_Task description_. Restate every entry word for word.

Data items
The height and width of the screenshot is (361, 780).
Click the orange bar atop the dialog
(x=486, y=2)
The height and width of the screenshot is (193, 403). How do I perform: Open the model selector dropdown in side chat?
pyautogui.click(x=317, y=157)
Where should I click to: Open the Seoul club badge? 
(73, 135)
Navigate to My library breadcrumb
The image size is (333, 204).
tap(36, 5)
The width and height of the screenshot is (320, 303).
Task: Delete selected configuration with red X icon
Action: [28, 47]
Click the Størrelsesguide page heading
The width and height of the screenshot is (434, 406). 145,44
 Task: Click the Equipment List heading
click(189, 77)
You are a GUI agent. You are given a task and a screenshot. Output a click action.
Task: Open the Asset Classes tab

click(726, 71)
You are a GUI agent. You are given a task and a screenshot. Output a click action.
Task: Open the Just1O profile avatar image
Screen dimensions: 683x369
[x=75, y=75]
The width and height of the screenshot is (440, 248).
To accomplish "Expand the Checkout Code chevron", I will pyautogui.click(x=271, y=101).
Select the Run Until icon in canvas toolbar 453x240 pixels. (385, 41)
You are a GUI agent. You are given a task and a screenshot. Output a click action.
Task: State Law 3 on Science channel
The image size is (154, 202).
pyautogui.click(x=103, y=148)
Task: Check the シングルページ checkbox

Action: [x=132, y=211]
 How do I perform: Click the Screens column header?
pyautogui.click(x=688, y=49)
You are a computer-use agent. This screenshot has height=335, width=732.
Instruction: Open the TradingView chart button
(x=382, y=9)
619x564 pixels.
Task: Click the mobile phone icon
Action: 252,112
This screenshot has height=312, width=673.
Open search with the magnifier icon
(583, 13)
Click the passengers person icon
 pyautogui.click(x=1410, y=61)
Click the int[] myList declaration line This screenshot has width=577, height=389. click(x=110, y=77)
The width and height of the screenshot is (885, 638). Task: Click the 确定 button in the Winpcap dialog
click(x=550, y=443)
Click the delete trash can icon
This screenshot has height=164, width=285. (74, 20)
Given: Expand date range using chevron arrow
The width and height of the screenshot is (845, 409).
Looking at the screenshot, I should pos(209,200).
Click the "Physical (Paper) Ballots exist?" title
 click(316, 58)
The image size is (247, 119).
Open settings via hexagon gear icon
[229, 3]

_Output for this exercise_.
The height and width of the screenshot is (361, 780).
Click the orange bar atop the dialog
(x=486, y=2)
The height and width of the screenshot is (193, 403). How do I perform: Open the model selector dropdown in side chat?
pyautogui.click(x=317, y=157)
Where should I click to: Open the Seoul club badge? 
(73, 135)
Navigate to My library breadcrumb
The image size is (333, 204).
tap(36, 5)
The width and height of the screenshot is (320, 303).
Task: Delete selected configuration with red X icon
Action: [28, 47]
Click the Størrelsesguide page heading
The width and height of the screenshot is (434, 406). 145,44
 Task: Click the Equipment List heading
click(189, 77)
You are a GUI agent. You are given a task and a screenshot. Output a click action.
Task: Open the Asset Classes tab

click(726, 71)
You are a GUI agent. You are given a task and a screenshot. Output a click action.
Task: Open the Just1O profile avatar image
Screen dimensions: 683x369
[x=75, y=75]
The width and height of the screenshot is (440, 248).
To accomplish "Expand the Checkout Code chevron", I will pyautogui.click(x=271, y=101).
Select the Run Until icon in canvas toolbar 453x240 pixels. (385, 41)
You are a GUI agent. You are given a task and a screenshot. Output a click action.
Task: State Law 3 on Science channel
The image size is (154, 202).
pyautogui.click(x=103, y=148)
Task: Check the シングルページ checkbox

Action: [x=132, y=211]
 How do I perform: Click the Screens column header?
pyautogui.click(x=688, y=49)
You are a computer-use agent. This screenshot has height=335, width=732.
Instruction: Open the TradingView chart button
(x=382, y=9)
619x564 pixels.
Task: Click the mobile phone icon
Action: 252,112
This screenshot has height=312, width=673.
Open search with the magnifier icon
(583, 13)
Click the passengers person icon
 pyautogui.click(x=1410, y=61)
Click the int[] myList declaration line This screenshot has width=577, height=389. click(x=110, y=77)
The width and height of the screenshot is (885, 638). Task: Click the 确定 button in the Winpcap dialog
click(x=550, y=443)
Click the delete trash can icon
This screenshot has height=164, width=285. (74, 20)
Given: Expand date range using chevron arrow
The width and height of the screenshot is (845, 409).
Looking at the screenshot, I should pos(209,200).
Click the "Physical (Paper) Ballots exist?" title
 click(316, 58)
The image size is (247, 119).
Open settings via hexagon gear icon
[229, 3]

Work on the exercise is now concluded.